TransWikia.com

Create a PL/PSQL function that performs as fast as a normal query?

Geographic Information Systems Asked by Jonas Olsen on December 19, 2020

I’m trying to create a PL/psql function that cuts one user-defined geometry to a predefined border geometry.
If the user-defined geometry does not intersect with the border geometry, it should return the user geometry, unmodified.

The pre-defined geometry consists of 47 polygons. and it has a geometry-index.

The issue isn’t with creating the function, its with the speed of the function.

The function:

CREATE OR REPLACE FUNCTION public.clip_geometry(
   IN in_geom geometry,
   OUT out_geom geometry
   ) AS
-- function returns unmodified input-geometry if it does not intersect with the border-geometry. 
-- if input-geometry intersects with the border-geometry, the input-geometry is cut according to the border-geometry
$BODY$
select 
    st_multi(coalesce(
                st_difference(a.geom ,dk.geom), 
                a.geom)) 
        from (select $1 as geom) a
        left JOIN LATERAL
        (select st_union(b.geom) geom from 
        b.border b
        where st_intersects(a.geom, b.geom)
        ) dk on TRUE;

$BODY$
  LANGUAGE SQL STABLE;

I have tested this function (and a version that was written in PL/pgSQL), and it behaves as I want it to. However, the function is slow compared to a normal query.
When I create a table using the function, with a table of road-geometries (approximately 2.3 million rows, with a geometry-index) the runtime is around 1 to 1:30 minute, using this query:

create table b.mod_roads as  
select clip_geometry(geom) from b.roads

If I wrote the functions content as a normal query, the runtime is around 15-25 seconds.
the query:

create table b.mod_roads as 
select 
    st_multi(coalesce(
                st_difference(a.geom ,dk.geom), 
                a.geom)) 
        from b.roads a
        left JOIN LATERAL
        (select st_union(b.geom) geom from 
        b.border b
        where st_intersects(a.geom, b.geom)
        ) dk on TRUE;

The normal query uses the border-geometries’ index.
When I try to use EXPLAIN on the function-call, it doesn’t show how it optimizes the query.

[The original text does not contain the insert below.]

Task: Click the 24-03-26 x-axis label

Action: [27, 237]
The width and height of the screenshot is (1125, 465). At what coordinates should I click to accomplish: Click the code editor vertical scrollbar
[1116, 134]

Is there a way to achieve the normal query’s speed within the function?

One Answer

Functions and procedures in the PostgreSQL environment are costly due to their overhead, compared to the directly interpreted SQL. And functions are, indeed, a performance fence (or rather, a non-optimizable container) for the planner, in particular cases, and especially when used in complex statements.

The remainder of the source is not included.